Yan Rui, Zhang Xueyuan, Jiang Zihang, Wang Baizhi, Bian Xiuwu, Ren Fei, Zhou S Kevin
IEEE Trans Pattern Anal Mach Intell. 2026 Jan;48(1):896-913. doi: 10.1109/TPAMI.2025.3611531.
Integrating multimodal data of pathological image and gene expression for cancer survival analysis can achieve better results than using a single modality. However, existing multimodal learning methods ignore fine-grained interactions between both modalities, especially the interactions between biological pathways and pathological image patches. In this article, we propose a novel Pathway-Aware Multimodal Transformer (PAMT) framework for interpretable cancer survival analysis.
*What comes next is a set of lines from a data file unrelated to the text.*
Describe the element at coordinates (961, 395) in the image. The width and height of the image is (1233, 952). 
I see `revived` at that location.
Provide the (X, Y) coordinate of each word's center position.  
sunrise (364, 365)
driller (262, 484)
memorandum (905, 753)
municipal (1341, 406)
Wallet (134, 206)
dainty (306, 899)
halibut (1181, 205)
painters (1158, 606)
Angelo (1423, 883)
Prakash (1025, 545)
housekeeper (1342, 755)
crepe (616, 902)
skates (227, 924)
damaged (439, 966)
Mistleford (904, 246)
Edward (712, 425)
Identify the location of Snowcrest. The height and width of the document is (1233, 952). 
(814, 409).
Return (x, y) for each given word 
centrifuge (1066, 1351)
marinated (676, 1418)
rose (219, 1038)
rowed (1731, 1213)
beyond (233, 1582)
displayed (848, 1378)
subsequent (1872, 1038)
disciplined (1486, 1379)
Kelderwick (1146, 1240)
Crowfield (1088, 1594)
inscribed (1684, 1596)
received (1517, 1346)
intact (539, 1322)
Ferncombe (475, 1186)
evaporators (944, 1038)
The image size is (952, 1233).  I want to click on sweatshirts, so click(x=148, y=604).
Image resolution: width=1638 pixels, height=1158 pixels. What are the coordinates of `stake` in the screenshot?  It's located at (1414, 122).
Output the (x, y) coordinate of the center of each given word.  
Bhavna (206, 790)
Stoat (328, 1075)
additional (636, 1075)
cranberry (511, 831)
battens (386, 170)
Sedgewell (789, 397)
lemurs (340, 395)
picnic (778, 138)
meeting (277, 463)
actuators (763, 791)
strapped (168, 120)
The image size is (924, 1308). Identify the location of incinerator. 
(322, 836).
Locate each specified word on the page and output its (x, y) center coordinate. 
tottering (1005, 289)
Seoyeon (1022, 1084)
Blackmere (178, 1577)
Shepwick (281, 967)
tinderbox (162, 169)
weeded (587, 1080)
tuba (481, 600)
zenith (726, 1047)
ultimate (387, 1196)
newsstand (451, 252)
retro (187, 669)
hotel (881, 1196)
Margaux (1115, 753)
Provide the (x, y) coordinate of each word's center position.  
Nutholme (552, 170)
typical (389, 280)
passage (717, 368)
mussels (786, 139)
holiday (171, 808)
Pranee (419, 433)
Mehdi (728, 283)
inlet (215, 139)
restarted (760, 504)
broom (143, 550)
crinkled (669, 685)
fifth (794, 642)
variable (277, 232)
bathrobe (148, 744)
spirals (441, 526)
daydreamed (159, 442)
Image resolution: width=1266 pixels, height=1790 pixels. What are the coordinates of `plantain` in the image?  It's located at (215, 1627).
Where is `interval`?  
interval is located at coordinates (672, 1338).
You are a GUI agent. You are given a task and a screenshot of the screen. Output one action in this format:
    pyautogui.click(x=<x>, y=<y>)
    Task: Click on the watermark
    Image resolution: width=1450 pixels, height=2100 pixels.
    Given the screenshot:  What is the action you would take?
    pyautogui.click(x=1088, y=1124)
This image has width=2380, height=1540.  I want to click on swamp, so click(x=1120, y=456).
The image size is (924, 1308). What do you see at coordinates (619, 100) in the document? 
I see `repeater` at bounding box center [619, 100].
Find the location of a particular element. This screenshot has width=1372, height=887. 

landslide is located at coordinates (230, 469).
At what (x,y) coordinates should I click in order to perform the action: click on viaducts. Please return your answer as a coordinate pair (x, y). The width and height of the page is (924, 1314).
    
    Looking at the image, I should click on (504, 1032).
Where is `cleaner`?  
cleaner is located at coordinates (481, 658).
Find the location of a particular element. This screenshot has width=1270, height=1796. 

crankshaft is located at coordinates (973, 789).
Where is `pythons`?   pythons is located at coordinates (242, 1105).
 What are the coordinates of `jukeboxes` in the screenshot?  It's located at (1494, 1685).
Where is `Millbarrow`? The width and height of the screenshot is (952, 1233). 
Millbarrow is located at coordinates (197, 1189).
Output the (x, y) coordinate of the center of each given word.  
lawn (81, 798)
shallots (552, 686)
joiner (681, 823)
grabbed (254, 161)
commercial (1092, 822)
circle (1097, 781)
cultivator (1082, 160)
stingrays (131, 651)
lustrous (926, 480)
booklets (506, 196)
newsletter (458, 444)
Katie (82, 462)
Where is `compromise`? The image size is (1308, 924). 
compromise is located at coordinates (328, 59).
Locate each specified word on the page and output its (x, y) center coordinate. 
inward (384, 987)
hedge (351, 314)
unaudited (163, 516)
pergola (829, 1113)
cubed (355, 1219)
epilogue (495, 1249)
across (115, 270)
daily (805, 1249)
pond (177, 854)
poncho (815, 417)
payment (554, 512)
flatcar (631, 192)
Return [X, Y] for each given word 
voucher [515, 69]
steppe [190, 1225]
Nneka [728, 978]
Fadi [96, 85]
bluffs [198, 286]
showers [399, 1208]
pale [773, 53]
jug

Specifically, the PAMT learns fine-grained modality interaction through three stages: (1) In the intra-modal pathway-pathway / patch-patch interaction stage, we use the Transformer model to perform intra-modal information interaction; (2) In the inter-modal pathway-patch alignment stage, we introduce a novel label-free contrastive loss to aligns semantic information between different modalities so that the features of the two modalities are mapped to the same semantic space; and (3) In the inter-modal pathway-patch fusion stage, to model the medical prior knowledge of "genotype determines phenotype", we propose a pathway-to-patch cross fusion module to perform inter-modal information interaction under the guidance of pathway prior. In addition, the inter-modal cross fusion module of PAMT endows good interpretability, helping a pathologist to screen which pathway plays a key role, to locate where on whole slide image (WSI) are affected by the pathway, and to mine prognosis-relevant pathology image patterns. Experimental results based on three datasets of bladder urothelial carcinoma, lung squamous cell carcinoma, and lung adenocarcinoma demonstrate that the proposed framework significantly outperforms the state-of-the-art methods.